**GIVEN RECORDS**:

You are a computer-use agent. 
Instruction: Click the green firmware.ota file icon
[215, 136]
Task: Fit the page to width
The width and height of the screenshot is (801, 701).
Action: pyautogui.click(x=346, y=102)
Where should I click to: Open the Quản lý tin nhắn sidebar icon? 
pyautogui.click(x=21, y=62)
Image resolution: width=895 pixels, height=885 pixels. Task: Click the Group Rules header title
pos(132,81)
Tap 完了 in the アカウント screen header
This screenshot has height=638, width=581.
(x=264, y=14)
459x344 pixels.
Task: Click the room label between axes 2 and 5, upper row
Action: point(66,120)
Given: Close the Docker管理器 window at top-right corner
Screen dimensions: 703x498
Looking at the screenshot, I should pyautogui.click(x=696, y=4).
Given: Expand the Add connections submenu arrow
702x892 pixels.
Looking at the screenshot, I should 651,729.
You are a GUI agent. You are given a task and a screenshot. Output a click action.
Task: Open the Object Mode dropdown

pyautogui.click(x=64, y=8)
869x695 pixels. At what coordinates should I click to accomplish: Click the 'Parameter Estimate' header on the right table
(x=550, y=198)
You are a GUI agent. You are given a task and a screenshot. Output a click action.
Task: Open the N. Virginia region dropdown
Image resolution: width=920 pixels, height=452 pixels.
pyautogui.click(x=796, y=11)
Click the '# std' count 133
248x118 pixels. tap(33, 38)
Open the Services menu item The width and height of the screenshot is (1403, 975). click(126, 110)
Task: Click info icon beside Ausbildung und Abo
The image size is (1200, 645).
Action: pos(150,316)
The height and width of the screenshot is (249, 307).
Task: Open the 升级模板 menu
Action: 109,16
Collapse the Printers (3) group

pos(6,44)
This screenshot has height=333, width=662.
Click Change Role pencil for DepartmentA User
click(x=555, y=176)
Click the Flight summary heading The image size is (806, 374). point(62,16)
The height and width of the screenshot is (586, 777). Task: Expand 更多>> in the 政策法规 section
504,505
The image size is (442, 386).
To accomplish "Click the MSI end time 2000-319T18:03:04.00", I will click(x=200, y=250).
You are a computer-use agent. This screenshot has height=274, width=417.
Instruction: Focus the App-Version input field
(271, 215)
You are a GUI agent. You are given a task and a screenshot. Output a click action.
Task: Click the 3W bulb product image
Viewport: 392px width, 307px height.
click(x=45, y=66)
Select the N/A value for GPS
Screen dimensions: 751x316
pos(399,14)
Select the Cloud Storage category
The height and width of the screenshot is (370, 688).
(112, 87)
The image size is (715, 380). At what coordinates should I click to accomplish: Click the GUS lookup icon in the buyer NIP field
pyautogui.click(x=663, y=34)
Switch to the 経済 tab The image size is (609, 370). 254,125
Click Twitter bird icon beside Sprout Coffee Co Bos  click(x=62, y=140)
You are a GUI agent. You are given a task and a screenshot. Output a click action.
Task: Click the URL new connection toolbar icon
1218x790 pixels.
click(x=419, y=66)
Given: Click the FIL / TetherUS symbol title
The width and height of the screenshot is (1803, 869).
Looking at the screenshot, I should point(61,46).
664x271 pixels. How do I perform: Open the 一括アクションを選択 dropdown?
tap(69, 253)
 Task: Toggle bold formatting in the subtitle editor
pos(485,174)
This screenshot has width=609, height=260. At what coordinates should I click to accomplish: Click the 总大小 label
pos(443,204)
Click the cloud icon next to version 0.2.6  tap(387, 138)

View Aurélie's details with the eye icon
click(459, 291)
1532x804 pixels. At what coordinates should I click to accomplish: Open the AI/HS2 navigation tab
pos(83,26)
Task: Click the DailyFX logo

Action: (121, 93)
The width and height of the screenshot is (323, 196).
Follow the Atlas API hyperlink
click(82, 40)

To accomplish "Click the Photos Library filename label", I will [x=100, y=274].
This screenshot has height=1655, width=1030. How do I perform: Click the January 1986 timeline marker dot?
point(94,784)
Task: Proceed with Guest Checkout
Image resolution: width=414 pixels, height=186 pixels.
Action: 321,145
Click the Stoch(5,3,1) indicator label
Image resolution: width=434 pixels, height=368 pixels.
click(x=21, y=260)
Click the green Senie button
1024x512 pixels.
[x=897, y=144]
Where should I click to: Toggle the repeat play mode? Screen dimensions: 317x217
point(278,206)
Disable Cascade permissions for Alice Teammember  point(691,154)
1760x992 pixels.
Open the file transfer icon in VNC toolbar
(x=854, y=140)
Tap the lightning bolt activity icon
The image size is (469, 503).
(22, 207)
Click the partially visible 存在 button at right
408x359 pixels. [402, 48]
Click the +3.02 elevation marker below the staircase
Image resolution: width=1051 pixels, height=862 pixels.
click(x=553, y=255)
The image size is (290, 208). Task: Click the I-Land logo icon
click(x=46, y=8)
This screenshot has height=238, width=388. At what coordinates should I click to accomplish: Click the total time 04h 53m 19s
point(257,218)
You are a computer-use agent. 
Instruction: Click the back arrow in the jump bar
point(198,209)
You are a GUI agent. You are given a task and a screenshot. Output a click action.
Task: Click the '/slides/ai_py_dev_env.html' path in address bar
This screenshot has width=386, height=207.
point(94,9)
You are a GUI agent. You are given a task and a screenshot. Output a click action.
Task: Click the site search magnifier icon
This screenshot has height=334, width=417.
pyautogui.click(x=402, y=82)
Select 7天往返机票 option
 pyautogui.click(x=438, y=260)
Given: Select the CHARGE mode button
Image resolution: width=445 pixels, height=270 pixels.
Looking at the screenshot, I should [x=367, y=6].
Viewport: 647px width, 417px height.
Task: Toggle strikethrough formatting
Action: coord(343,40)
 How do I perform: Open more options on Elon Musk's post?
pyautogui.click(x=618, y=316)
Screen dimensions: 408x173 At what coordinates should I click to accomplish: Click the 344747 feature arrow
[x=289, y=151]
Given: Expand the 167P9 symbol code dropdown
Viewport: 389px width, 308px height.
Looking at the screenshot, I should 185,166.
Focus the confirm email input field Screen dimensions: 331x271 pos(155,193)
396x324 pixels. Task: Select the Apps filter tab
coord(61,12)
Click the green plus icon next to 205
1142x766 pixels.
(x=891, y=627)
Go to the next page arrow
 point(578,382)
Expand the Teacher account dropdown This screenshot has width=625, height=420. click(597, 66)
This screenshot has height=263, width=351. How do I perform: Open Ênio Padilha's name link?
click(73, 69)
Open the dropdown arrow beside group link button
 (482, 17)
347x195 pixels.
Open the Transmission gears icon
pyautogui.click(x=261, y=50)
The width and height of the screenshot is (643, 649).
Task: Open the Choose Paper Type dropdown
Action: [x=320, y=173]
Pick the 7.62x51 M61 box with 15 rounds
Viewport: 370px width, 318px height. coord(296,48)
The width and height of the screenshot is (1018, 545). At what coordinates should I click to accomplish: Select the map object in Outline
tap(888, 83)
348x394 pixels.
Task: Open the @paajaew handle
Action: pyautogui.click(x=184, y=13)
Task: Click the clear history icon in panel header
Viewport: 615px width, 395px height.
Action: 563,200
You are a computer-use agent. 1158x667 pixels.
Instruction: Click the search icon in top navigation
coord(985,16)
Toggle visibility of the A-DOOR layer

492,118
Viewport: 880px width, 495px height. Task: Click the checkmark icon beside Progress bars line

**EXERCISE**:
Using the data above, reproduce exactly the lines between those holding "Collapse the Printers (3) group" and "Switch to the", inclusive, and no others.

**ANSWER SECTION**:
Collapse the Printers (3) group

pos(6,44)
This screenshot has height=333, width=662.
Click Change Role pencil for DepartmentA User
click(x=555, y=176)
Click the Flight summary heading The image size is (806, 374). point(62,16)
The height and width of the screenshot is (586, 777). Task: Expand 更多>> in the 政策法规 section
504,505
The image size is (442, 386).
To accomplish "Click the MSI end time 2000-319T18:03:04.00", I will click(x=200, y=250).
You are a computer-use agent. This screenshot has height=274, width=417.
Instruction: Focus the App-Version input field
(271, 215)
You are a GUI agent. You are given a task and a screenshot. Output a click action.
Task: Click the 3W bulb product image
Viewport: 392px width, 307px height.
click(x=45, y=66)
Select the N/A value for GPS
Screen dimensions: 751x316
pos(399,14)
Select the Cloud Storage category
The height and width of the screenshot is (370, 688).
(112, 87)
The image size is (715, 380). At what coordinates should I click to accomplish: Click the GUS lookup icon in the buyer NIP field
pyautogui.click(x=663, y=34)
Switch to the 経済 tab The image size is (609, 370). 254,125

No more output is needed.